Actualmente se conserva un retrato al óleo de D. Jacinto de Vera en casa, que fue, de D. Ramiro Cabrera Marrero, traído sin duda por su padre, emigrante, que fue, a finales del siglo pasado en la República Argentina.
Otro ilustre hijo de Tinajo fue José Marco Figueroa Umpiérrez, que nació el siete de octubre de 1865, en el Calvario, era hijo de Nicolás Figueroa Cabrera y Rafaela Umpiérrez Fernández. Naturales y vecinos de Tinajo, que acuciados por la penuria que acusaba la isla tras una larga sequía, es por lo que deciden emigrar al Uruguay, a donde llegan en 1873, estableciéndose en el Departamento de Canelones, en el medio rural. A la edad de veinte años, después de haber ejercido como labrador al lado de sus padres, decide ingresar en la Compañía de Jesús, a la que perteneció hasta su muerte, desempeñando el humilde cargo de portero en el colegio de la Inmaculada Concepción de Santa Fe. Murió el 19 de noviembre de 1942, en olor de Santidad, y actualmente se ha reiniciado la causa para su canonización.

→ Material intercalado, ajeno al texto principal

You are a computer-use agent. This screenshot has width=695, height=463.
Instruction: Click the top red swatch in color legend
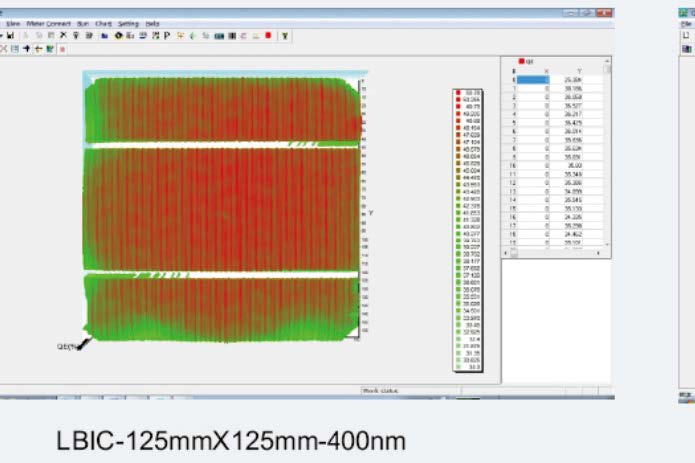[458, 91]
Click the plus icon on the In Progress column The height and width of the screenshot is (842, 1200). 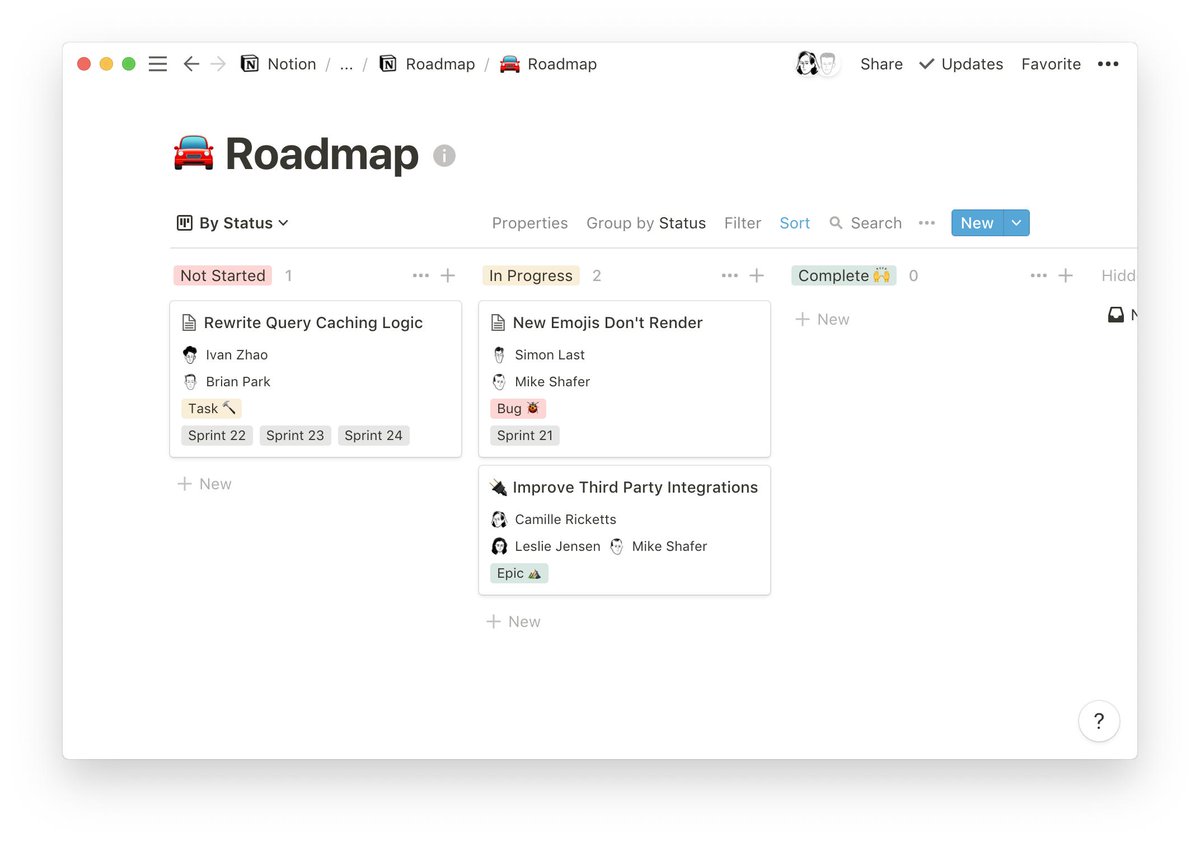pyautogui.click(x=756, y=275)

Estos dos ilustres hijos de Tinajo, nos recordarán a todos los que, en diferentes épocas, partieron un día y desde el anonimato, con su trabajo y sacrificio, contribuyeron al desarrollo de las Naciones que los acogieron. En sus cartas, testimonios escritos de los que tengo la suerte de conservar algunos, manifestaban su amor y añoranza por su tierra y, con la esperanza de volver algún día, recordaban estas fiestas entrañables, el canto de una malagueña desgarrada cantada a la madre que anhela su regreso o el recuerdo de promesas de amor trucadas por aquel repentino viaje y que, la lejanía y el tiempo, aún no habían podido borrar del todo.